Instructions for the task >> Range to reproduce from the entries below: the line with "Puerto Rico Guard", the line with "2006 (180) (23, 2328)", and every line in between. Give them exactly and give nothing else.

Stored data
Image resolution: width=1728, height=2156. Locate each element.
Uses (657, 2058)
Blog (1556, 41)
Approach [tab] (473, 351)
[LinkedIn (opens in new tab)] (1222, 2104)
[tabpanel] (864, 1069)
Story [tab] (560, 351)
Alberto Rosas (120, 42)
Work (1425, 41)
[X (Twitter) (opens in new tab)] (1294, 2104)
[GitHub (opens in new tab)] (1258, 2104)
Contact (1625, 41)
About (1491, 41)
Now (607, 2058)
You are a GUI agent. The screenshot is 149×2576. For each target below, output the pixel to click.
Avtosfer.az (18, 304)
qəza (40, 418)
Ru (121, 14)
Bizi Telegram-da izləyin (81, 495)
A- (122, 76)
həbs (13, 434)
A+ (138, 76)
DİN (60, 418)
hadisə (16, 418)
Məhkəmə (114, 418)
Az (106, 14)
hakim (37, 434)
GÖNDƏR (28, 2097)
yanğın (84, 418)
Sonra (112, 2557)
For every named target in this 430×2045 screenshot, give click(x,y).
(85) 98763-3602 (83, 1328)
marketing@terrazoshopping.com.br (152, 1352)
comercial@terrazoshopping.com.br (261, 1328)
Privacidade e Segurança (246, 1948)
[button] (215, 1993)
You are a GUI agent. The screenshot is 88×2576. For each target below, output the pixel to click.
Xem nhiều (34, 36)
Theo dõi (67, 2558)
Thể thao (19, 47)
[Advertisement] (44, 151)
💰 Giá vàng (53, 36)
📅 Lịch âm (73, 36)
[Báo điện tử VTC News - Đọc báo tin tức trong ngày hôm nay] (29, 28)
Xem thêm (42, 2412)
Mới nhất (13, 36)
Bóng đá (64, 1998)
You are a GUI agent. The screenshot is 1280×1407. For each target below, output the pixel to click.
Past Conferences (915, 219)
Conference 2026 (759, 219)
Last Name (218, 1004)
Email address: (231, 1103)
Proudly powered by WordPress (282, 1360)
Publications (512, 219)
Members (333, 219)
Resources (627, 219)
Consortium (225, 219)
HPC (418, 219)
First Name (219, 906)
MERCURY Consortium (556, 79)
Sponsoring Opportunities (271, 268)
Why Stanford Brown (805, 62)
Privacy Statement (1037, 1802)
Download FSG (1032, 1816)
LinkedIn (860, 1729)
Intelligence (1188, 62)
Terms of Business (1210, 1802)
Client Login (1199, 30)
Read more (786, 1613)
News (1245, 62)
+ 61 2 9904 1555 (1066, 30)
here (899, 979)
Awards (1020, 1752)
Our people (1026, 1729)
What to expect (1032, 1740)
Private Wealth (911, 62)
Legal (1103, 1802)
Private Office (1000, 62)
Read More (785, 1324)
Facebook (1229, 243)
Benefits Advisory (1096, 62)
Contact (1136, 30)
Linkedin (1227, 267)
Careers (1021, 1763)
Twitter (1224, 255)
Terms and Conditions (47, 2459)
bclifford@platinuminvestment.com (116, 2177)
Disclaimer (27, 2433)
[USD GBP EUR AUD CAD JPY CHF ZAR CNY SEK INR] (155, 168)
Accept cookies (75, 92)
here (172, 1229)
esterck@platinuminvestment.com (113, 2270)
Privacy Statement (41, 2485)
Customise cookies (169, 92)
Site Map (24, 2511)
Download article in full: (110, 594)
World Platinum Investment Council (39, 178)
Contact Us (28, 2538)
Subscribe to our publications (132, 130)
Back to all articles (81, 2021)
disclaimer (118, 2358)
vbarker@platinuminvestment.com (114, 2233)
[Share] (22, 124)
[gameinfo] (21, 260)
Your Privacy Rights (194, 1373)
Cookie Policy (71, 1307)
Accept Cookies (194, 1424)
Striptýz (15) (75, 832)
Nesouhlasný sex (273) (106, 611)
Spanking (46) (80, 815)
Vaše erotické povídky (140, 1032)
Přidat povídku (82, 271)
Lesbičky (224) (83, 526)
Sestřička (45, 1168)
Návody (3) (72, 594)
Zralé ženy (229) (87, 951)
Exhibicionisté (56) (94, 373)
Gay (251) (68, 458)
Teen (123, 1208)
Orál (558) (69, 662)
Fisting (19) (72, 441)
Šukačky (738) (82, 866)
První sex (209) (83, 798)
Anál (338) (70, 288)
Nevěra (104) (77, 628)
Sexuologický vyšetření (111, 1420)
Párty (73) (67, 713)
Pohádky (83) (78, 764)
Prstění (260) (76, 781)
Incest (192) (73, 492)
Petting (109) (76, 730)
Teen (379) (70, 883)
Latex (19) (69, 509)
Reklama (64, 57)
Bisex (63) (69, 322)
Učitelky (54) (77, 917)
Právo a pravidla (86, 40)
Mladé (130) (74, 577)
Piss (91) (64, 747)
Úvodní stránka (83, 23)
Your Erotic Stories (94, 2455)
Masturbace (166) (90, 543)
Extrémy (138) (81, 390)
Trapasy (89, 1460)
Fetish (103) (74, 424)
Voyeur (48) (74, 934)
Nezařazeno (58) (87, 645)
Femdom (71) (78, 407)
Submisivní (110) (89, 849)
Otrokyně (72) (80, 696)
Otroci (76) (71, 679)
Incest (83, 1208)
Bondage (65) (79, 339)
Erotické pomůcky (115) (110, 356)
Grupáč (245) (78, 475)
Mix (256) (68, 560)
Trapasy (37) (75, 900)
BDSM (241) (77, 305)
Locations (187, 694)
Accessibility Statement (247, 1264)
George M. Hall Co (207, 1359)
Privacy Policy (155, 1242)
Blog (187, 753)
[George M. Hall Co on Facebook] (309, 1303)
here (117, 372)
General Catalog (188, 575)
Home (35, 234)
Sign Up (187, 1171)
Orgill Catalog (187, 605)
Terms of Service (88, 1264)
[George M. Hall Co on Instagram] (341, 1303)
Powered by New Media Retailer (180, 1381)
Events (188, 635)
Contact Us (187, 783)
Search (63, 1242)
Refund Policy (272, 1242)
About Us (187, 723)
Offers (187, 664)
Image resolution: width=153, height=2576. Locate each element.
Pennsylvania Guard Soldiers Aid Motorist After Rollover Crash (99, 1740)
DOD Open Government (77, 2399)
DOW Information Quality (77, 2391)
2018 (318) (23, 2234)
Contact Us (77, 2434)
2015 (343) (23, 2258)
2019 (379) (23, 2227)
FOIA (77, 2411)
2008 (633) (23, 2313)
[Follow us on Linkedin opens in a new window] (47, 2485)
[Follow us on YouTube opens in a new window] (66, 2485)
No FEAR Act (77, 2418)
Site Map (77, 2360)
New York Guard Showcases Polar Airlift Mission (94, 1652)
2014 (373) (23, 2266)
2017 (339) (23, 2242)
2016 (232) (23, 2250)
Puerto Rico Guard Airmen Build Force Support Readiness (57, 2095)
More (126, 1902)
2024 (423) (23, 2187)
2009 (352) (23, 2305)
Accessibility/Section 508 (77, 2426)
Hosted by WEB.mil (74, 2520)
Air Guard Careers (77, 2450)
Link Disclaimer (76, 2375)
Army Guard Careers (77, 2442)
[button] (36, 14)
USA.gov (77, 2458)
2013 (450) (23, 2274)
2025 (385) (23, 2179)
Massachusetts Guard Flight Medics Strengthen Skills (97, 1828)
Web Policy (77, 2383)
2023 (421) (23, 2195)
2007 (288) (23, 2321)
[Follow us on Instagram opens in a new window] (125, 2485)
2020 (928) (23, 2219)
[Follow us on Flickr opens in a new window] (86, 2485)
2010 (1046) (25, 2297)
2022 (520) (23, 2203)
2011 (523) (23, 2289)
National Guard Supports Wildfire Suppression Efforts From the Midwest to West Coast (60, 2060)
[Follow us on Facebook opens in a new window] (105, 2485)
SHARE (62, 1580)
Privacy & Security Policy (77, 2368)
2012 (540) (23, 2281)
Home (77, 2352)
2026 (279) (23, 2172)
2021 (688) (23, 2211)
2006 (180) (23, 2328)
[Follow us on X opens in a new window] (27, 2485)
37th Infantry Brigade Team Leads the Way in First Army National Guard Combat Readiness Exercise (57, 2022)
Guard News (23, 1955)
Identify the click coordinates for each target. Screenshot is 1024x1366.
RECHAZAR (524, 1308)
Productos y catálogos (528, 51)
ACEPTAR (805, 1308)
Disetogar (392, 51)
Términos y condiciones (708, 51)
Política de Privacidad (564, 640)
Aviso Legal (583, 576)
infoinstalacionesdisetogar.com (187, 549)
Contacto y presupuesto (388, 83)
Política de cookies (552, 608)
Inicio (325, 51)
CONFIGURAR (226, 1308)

Exercise answer >>
Puerto Rico Guard Airmen Build Force Support Readiness (57, 2095)
More (126, 1902)
2024 (423) (23, 2187)
2009 (352) (23, 2305)
Accessibility/Section 508 (77, 2426)
Hosted by WEB.mil (74, 2520)
Air Guard Careers (77, 2450)
Link Disclaimer (76, 2375)
Army Guard Careers (77, 2442)
[button] (36, 14)
USA.gov (77, 2458)
2013 (450) (23, 2274)
2025 (385) (23, 2179)
Massachusetts Guard Flight Medics Strengthen Skills (97, 1828)
Web Policy (77, 2383)
2023 (421) (23, 2195)
2007 (288) (23, 2321)
[Follow us on Instagram opens in a new window] (125, 2485)
2020 (928) (23, 2219)
[Follow us on Flickr opens in a new window] (86, 2485)
2010 (1046) (25, 2297)
2022 (520) (23, 2203)
2011 (523) (23, 2289)
National Guard Supports Wildfire Suppression Efforts From the Midwest to West Coast (60, 2060)
[Follow us on Facebook opens in a new window] (105, 2485)
SHARE (62, 1580)
Privacy & Security Policy (77, 2368)
2012 (540) (23, 2281)
Home (77, 2352)
2026 (279) (23, 2172)
2021 (688) (23, 2211)
2006 (180) (23, 2328)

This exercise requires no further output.